Sulami juga menambahkan, “Bila pemerintah peduli terhadap keberlangsungan industri tembakau, seharusnya fokus terhadap pemberantasan rokok ilegal. Sebab, keberadaan rokok ilegal telah membuat negara kehilangan pendapatan sekitar Rp 53 triliun”.

Sementara itu, Ekonom dari Universitas Negeri Semarang (UNS) Agus Trihatmoko menduga dengan adanya kebijakan simplifikasi nanti malah mendorong terjadinya monopoli, yaitu pemain besar menguasai pasar dan mematikan pemain kecil.

"Nah, itu bisa terjadi. Karena yang selalu bisa melakukan efisiensi dan investasi yang besar, mereka akan efisien dalam proses produksi, makanya harga dia sangat kompetitif. Itu baru pakai logika bisnis. Ada yang irasional untuk mematikan yang kecil-kecil, perusahaan besar itu jual rugi dulu. Ketika itu terjadi, namanya rokok ini kan menyangkut soal rasa dan selera. Orang ketika sudah beralih ke produk (pemain besar), bisa jadi yang kecil mati dan menengah juga. Oleh sebab itu menjadi sebuah kekhawatiran," ujarnya.

Ia mengimbau kepada Menteri Keuangan Sri Mulyani untuk mengurungkan niat untuk kembali melakukan penyederhanaan tarif cukai rokok tersebut.

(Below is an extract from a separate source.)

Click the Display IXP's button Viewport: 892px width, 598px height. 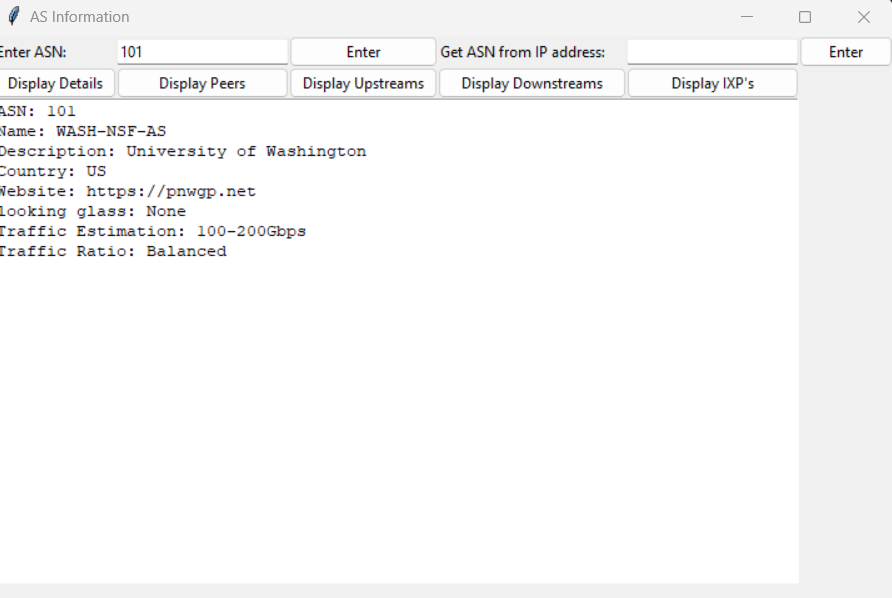pos(712,83)
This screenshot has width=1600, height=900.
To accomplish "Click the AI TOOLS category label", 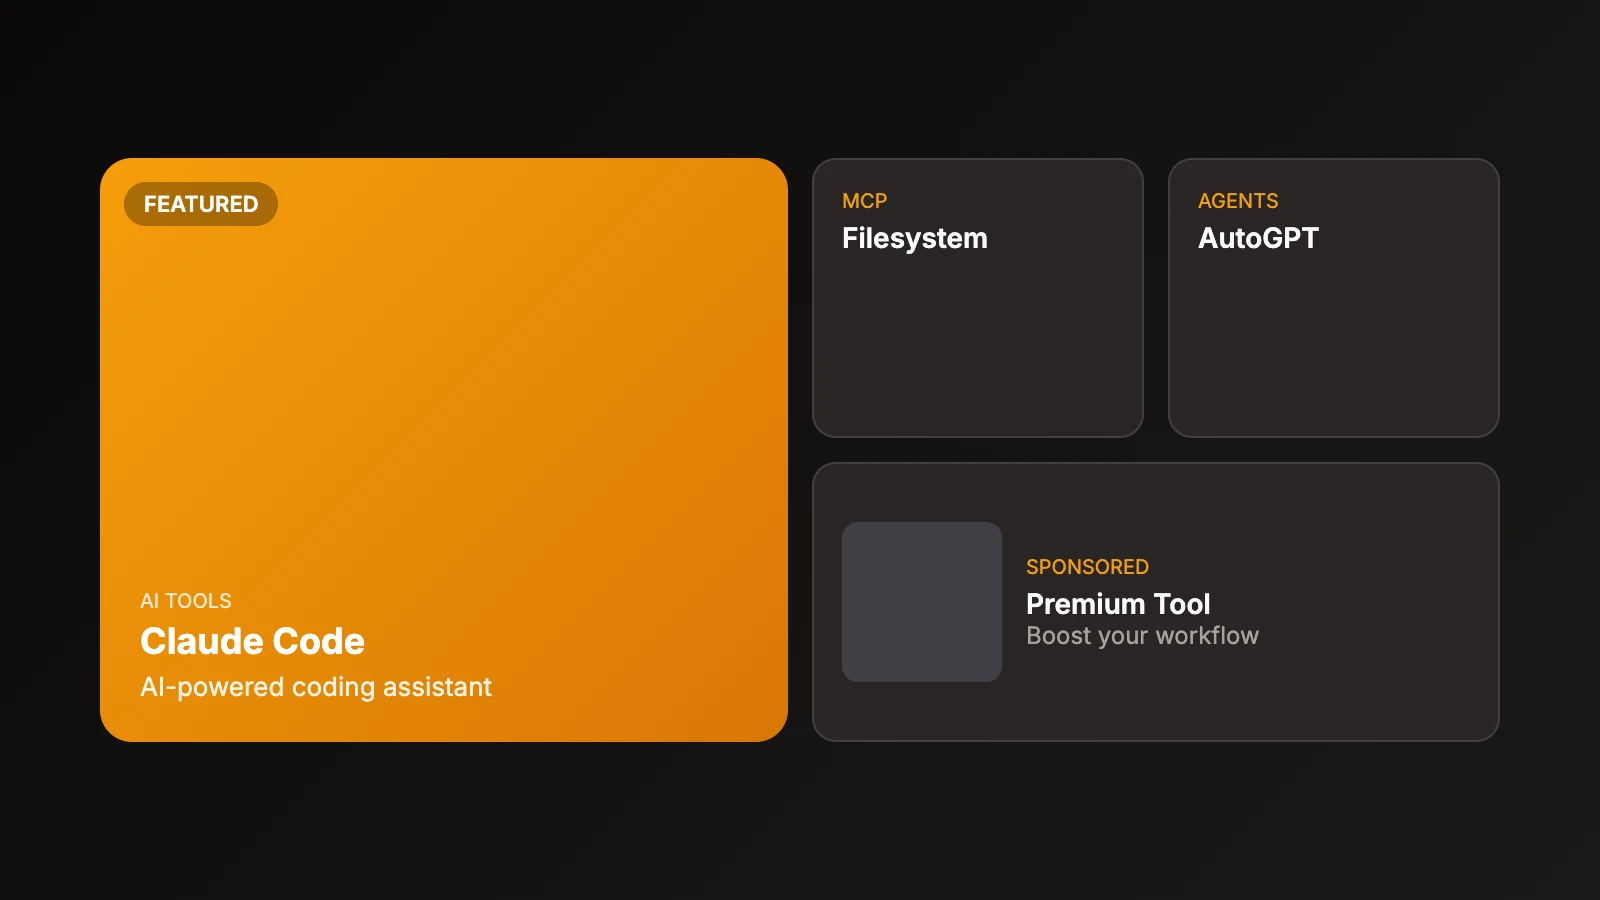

"Diurungkan atau ditunda, dilakukan kajian atau riset secara mendalam, ada kebijakan yang ketat. Jadi analisa kami tadi apakah benar atau tidak, buktikan dulu ke masyarakat. Nanti ketemu rumusan yang ideal."

"Negara kita itu demokrasi dalam artian ekonomi juga. Artinya, kita jangan sewenang-wenang membuat putusan yang merugikan pihak-pihak. Otomatis tadi ketika berdampak kepada pengusaha kecil, pabrik akan tutup," katanya.

Penolakan simplifikasi juga datang dari Anggota Komisi XI DPR RI Kamrussamad. Menurutnya, penyederhanaan ini akan melemahkan daya saing dan membahayakan pabrikan menengah kecil.

"Terutama dari sisi tenaga kerjanya yang cepat atau lambat akan kehilangan lapangan pekerjaannya. Sebab, mau tidak mau, golongan yang dihilangkan layernya harus naik ke golongan atasnya akibat peraturan, bukan karena kemampuan dan penambahan produksi," kata dia.

Pada kesempatan berbeda, Wakil Ketua Badan Akuntabilitas Keuangan Negara (BAKN) DPR RI Hendrawan Supratikno menambahkan, pihaknya sedang melakukan penelaahan tentang cukai tembakau.

"Dua fokus utama adalah tata kelola pengadaan pita cukai, yang dikerjakan konsorsium tiga perusahaan, dan layerisasi tarif cukai," kata dia.

Menurutnya, Kemenkeu tak boleh terburu-buru dalam menerapkan kebijakan simplifikasi tersebut. "UMKM tetap harus dilindungi dari tekanan regulasi, termasuk dari dampak negatif oligopolisasi industri rokok. Terkait simplifikasi, masih terus dikaji, itu ranah kebijakan. Kami melihatnya dari sudut tata kelola dan akuntabilitas kontrolnya," kata dia.